Collection entries
_ _ _

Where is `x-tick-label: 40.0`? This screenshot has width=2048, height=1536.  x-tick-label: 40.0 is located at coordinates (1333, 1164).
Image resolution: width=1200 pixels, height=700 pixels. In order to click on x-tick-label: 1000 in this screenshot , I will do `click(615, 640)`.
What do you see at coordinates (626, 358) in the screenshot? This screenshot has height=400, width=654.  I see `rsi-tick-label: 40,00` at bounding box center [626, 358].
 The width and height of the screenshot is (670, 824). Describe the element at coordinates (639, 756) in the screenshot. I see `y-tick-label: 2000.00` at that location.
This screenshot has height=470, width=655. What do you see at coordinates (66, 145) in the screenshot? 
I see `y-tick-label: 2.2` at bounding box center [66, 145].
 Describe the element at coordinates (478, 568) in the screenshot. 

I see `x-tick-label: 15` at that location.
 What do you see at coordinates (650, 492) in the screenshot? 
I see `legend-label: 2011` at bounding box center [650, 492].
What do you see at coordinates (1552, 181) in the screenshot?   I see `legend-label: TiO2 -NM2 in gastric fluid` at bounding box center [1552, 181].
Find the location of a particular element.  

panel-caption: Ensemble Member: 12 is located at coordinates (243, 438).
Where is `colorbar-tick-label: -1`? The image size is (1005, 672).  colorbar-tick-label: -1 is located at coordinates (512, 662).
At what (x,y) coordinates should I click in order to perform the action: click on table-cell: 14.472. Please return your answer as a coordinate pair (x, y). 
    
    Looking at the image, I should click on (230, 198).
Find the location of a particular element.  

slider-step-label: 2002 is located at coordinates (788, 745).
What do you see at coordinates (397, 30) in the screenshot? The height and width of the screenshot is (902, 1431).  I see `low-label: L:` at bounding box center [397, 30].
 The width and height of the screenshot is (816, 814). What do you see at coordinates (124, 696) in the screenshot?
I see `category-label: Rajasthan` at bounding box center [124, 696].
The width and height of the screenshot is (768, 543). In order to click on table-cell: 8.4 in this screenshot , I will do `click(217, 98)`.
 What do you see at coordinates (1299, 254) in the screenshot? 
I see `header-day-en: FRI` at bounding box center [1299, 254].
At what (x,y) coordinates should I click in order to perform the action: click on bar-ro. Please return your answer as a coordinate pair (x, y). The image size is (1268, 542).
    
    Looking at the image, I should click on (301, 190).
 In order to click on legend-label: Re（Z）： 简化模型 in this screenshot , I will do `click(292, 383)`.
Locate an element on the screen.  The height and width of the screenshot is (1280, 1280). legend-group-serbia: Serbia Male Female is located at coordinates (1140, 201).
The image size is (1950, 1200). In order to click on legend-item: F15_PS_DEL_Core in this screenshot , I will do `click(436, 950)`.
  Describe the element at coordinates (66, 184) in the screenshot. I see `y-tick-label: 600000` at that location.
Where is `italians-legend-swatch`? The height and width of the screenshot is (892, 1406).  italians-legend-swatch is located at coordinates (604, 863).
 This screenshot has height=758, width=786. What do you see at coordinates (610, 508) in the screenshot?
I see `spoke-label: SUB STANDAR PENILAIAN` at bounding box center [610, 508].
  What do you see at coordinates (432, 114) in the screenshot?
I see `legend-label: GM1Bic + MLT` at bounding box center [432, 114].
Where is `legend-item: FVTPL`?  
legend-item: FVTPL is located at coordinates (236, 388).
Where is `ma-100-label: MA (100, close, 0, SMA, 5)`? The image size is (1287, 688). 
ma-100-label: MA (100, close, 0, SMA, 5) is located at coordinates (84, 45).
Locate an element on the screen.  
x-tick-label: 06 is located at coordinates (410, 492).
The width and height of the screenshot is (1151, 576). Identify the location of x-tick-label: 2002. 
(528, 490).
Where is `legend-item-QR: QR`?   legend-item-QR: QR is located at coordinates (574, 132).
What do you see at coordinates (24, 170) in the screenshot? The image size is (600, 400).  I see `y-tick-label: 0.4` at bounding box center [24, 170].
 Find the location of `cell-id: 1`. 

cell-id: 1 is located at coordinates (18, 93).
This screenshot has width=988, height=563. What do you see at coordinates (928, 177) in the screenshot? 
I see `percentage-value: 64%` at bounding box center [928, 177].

_ _ _

What needs to be done: Express every line of the entries above as a JSON list of strings, one string per line, leaving out blank lines.

Written answer:
[
  "Where is `x-tick-label: 40.0`? This screenshot has width=2048, height=1536.  x-tick-label: 40.0 is located at coordinates (1333, 1164).",
  "Image resolution: width=1200 pixels, height=700 pixels. In order to click on x-tick-label: 1000 in this screenshot , I will do `click(615, 640)`.",
  "What do you see at coordinates (626, 358) in the screenshot? This screenshot has height=400, width=654.  I see `rsi-tick-label: 40,00` at bounding box center [626, 358].",
  " The width and height of the screenshot is (670, 824). Describe the element at coordinates (639, 756) in the screenshot. I see `y-tick-label: 2000.00` at that location.",
  "This screenshot has height=470, width=655. What do you see at coordinates (66, 145) in the screenshot? ",
  "I see `y-tick-label: 2.2` at bounding box center [66, 145].",
  " Describe the element at coordinates (478, 568) in the screenshot. ",
  "I see `x-tick-label: 15` at that location.",
  " What do you see at coordinates (650, 492) in the screenshot? ",
  "I see `legend-label: 2011` at bounding box center [650, 492].",
  "What do you see at coordinates (1552, 181) in the screenshot?   I see `legend-label: TiO2 -NM2 in gastric fluid` at bounding box center [1552, 181].",
  "Find the location of a particular element.  ",
  "panel-caption: Ensemble Member: 12 is located at coordinates (243, 438).",
  "Where is `colorbar-tick-label: -1`? The image size is (1005, 672).  colorbar-tick-label: -1 is located at coordinates (512, 662).",
  "At what (x,y) coordinates should I click in order to perform the action: click on table-cell: 14.472. Please return your answer as a coordinate pair (x, y). ",
  "    Looking at the image, I should click on (230, 198).",
  "Find the location of a particular element.  ",
  "slider-step-label: 2002 is located at coordinates (788, 745).",
  "What do you see at coordinates (397, 30) in the screenshot? The height and width of the screenshot is (902, 1431).  I see `low-label: L:` at bounding box center [397, 30].",
  " The width and height of the screenshot is (816, 814). What do you see at coordinates (124, 696) in the screenshot?",
  "I see `category-label: Rajasthan` at bounding box center [124, 696].",
  "The width and height of the screenshot is (768, 543). In order to click on table-cell: 8.4 in this screenshot , I will do `click(217, 98)`.",
  " What do you see at coordinates (1299, 254) in the screenshot? ",
  "I see `header-day-en: FRI` at bounding box center [1299, 254].",
  "At what (x,y) coordinates should I click in order to perform the action: click on bar-ro. Please return your answer as a coordinate pair (x, y). The image size is (1268, 542).",
  "    Looking at the image, I should click on (301, 190).",
  " In order to click on legend-label: Re（Z）： 简化模型 in this screenshot , I will do `click(292, 383)`.",
  "Locate an element on the screen.  The height and width of the screenshot is (1280, 1280). legend-group-serbia: Serbia Male Female is located at coordinates (1140, 201).",
  "The image size is (1950, 1200). In order to click on legend-item: F15_PS_DEL_Core in this screenshot , I will do `click(436, 950)`.",
  "  Describe the element at coordinates (66, 184) in the screenshot. I see `y-tick-label: 600000` at that location.",
  "Where is `italians-legend-swatch`? The height and width of the screenshot is (892, 1406).  italians-legend-swatch is located at coordinates (604, 863).",
  " This screenshot has height=758, width=786. What do you see at coordinates (610, 508) in the screenshot?",
  "I see `spoke-label: SUB STANDAR PENILAIAN` at bounding box center [610, 508].",
  "  What do you see at coordinates (432, 114) in the screenshot?",
  "I see `legend-label: GM1Bic + MLT` at bounding box center [432, 114].",
  "Where is `legend-item: FVTPL`?  ",
  "legend-item: FVTPL is located at coordinates (236, 388).",
  "Where is `ma-100-label: MA (100, close, 0, SMA, 5)`? The image size is (1287, 688). ",
  "ma-100-label: MA (100, close, 0, SMA, 5) is located at coordinates (84, 45).",
  "Locate an element on the screen.  ",
  "x-tick-label: 06 is located at coordinates (410, 492).",
  "The width and height of the screenshot is (1151, 576). Identify the location of x-tick-label: 2002. ",
  "(528, 490).",
  "Where is `legend-item-QR: QR`?   legend-item-QR: QR is located at coordinates (574, 132).",
  "What do you see at coordinates (24, 170) in the screenshot? The image size is (600, 400).  I see `y-tick-label: 0.4` at bounding box center [24, 170].",
  " Find the location of `cell-id: 1`. ",
  "cell-id: 1 is located at coordinates (18, 93).",
  "This screenshot has width=988, height=563. What do you see at coordinates (928, 177) in the screenshot? ",
  "I see `percentage-value: 64%` at bounding box center [928, 177]."
]